Les tribunaux chinois ont annoncé l'exécution de quatre présumés chefs liés à des complexes frauduleux basés au Myanmar, accusés d'avoir recruté et trafiqué des travailleurs pour mener des escroqueries à grande échelle (romance, investissements et cryptomonnaies) visant des victimes dans le monde entier. Pékin a présenté ces actions comme faisant partie d'une répression transfrontalière intensifiée contre des réseaux de fraude téléphonique et en ligne qui ont siphonné des milliards.

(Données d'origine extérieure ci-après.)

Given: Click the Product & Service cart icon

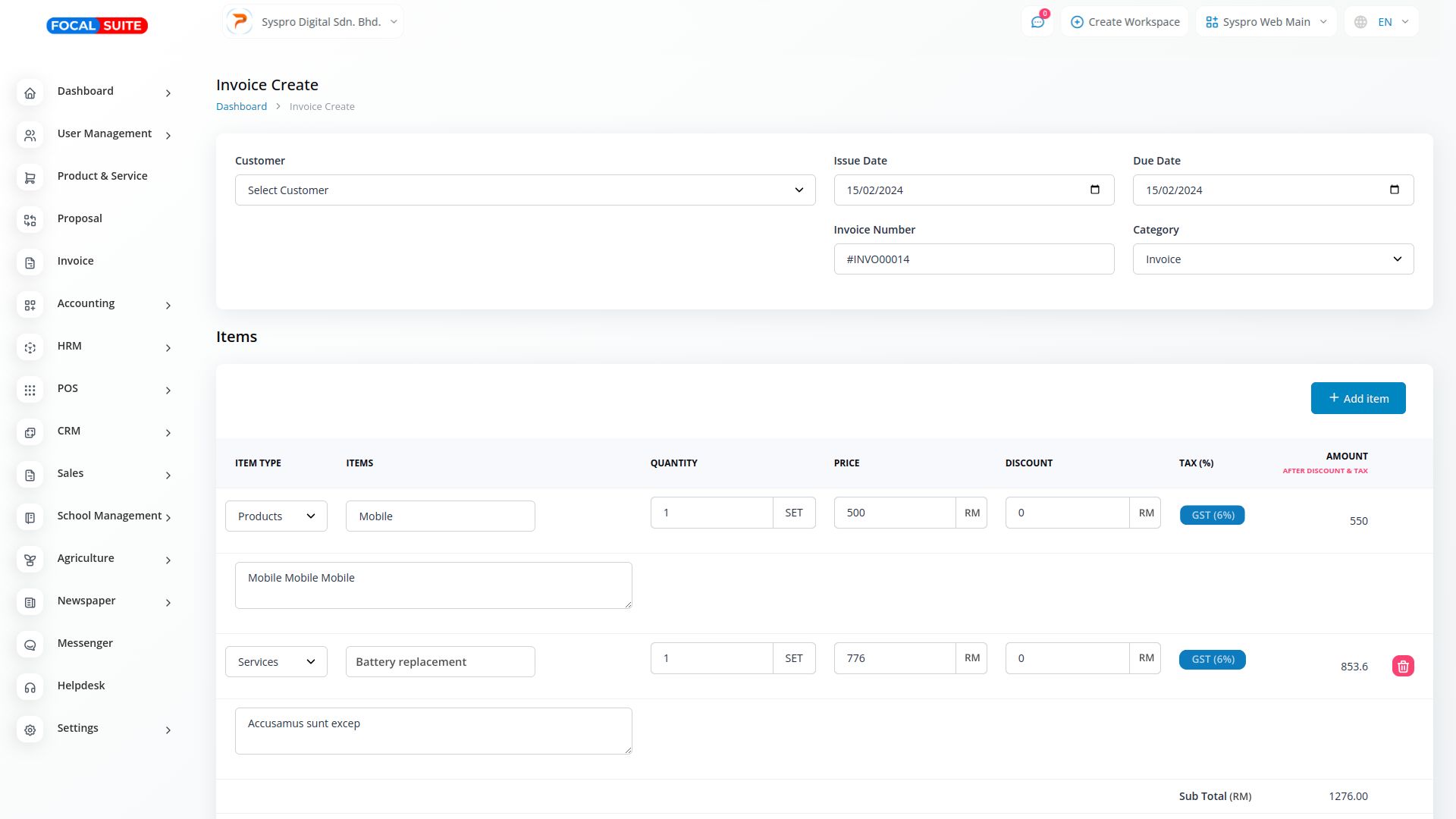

Les autorités judiciaires chinoises ont annoncé l'exécution de quatre personnes accusées d'avoir dirigé des complexes d'escroquerie opérant depuis le Myanmar qui recrutaient,traffiquaient et contraignaient des travailleurs à exploiter des opérations de fraude à grande échelle. Selon des déclarations et des reportages régionaux, les syndicats menaient des escroqueries sentimentales, d'investissement et aux cryptomonnaies et utilisaient des infrastructures de télécommunications transfrontalières pour tromper des victimes dans plusieurs pays, détournant prétendument des milliards de dollars et se livrant à des comportements violents ainsi qu'à des infractions accessoires au‑delà de la fraude. Pékin a qualifié les exécutions de preuve d'un renforcement de la posture d'application contre la fraude télécoms et en ligne transfrontalière, y compris une coopération accrue avec des partenaires régionaux et des opérations plus agressives visant les « parcs d'escroquerie » qui abritent et soutiennent de tels stratagèmes. Les affaires ont attiré l'attention sur l'élément de traite des êtres humains, la nature transnationale des opérations et les complexités diplomatiques des actions d'application de la loi qui s'étendent dans les États voisins. Des observateurs ont noté les implications potentielles pour la sécurité régionale, la sécurité des travailleurs migrants contraints dans des centres d'escroquerie et les débats juridiques internationaux sur la peine capitale et la transparence de la procédure régulière dans les poursuites très médiatisées pour fraude transfrontalière.